Consigne - Recopiez mot pour mot le passage du texte ci-dessous sur la SFIO et la guerre d'Algérie, en commençant par « Si ce dernier » et en allant jusqu'à « demeurés jusqu’en 1945. ».

Texte source -
+ + + + +

La guerre d’Algérie a précipité la ruine de la SFIO, corrompue politiquement par son soutien sans faille à l’empire colonial qu’elle a toujours défendu, y compris à l’époque réputée glorieuse du Front populaire.
Si ce dernier a amélioré le sort des travailleurs métropolitains, il n’a pas réformé, si peu que ce soit, la condition des « indigènes » privés, dans les possessions françaises, des droits et libertés fondamentaux, et soumis à des dispositions répressives discriminatoires. « Sujets français » ils étaient, « sujets français » ils sont demeurés jusqu’en 1945.
Onze ans plus tard, les très socialistes Guy Mollet et Robert Lacoste présentaient la loi relative aux pouvoirs spéciaux, votée le 12 mars 1956 par une large majorité de députés à laquelle se sont ralliés les élus communistes. Défenseurs zélés de l’Algérie française, ces deux responsables politiques ont couvert tous les moyens employés par l’armée pour combattre le FLN, tortures comprises ; ils furent ainsi les fossoyeurs de l’organisation dirigée au début du siècle par Jean Jaurès.
Comparaison n’est pas raison, assurément, mais ce bref rappel historique n’en éclaire pas moins la situation présente. Les attentats terroristes de janvier et novembre 2015 ont révélé ceci : l’épuisement de toute politique progressiste défendue par le chef de l’Etat, le gouvernement et le Parti socialiste. Plus que jamais, ce dernier se soumet au nouveau cap – « à droite toute » – décidé par l’Elysée puis exécuté par Matignon. Nous sommes les témoins non d’un « compromis historique », que certains appelaient de leurs vœux, mais d’une compromission désormais généralisée et assumée avec les forces de la réaction lesquelles triomphent par la grâce de celui qui affirmait en 2012 : « Le changement, c’est maintenant. »
A son aversion rhétorique et feinte pour la finance a succédé la politique économique et sociale que l’on sait. S’y ajoute désormais une conversion brutale à l’état d’exception permanent. Du poing et de la rose, adoptés comme symbole du Parti socialiste au congrès d’Epinay en 1971, le premier seul demeure sous la forme d’un poing menaçant : celui des forces de l’ordre bientôt dotées de pouvoirs exorbitants.
Le projet de loi transmis au Conseil d’Etat le 23 décembre 2015 en témoigne puisque l’un de ses objectifs est d’assouplir les règles relatives à l’usage des armes à feu par les policiers. Comme les gendarmes, ils pourraient bénéficier de « l’irresponsabilité pénale » lorsqu’ils auront tiré en « état de nécessité. »

+ + + + +

Extrait de données -
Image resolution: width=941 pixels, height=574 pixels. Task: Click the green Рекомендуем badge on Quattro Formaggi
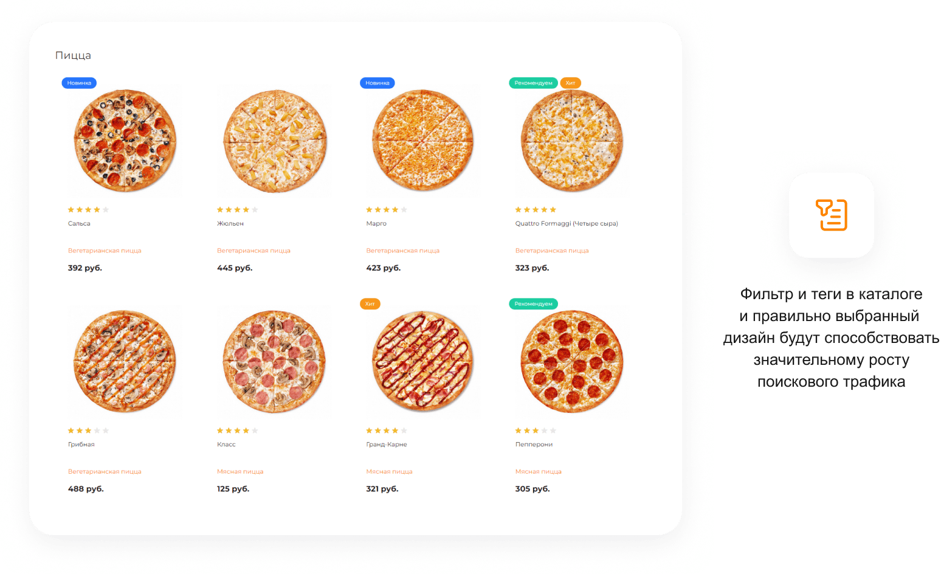click(x=533, y=83)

+ + + + +

Exercice terminé -
Si ce dernier a amélioré le sort des travailleurs métropolitains, il n’a pas réformé, si peu que ce soit, la condition des « indigènes » privés, dans les possessions françaises, des droits et libertés fondamentaux, et soumis à des dispositions répressives discriminatoires. « Sujets français » ils étaient, « sujets français » ils sont demeurés jusqu’en 1945.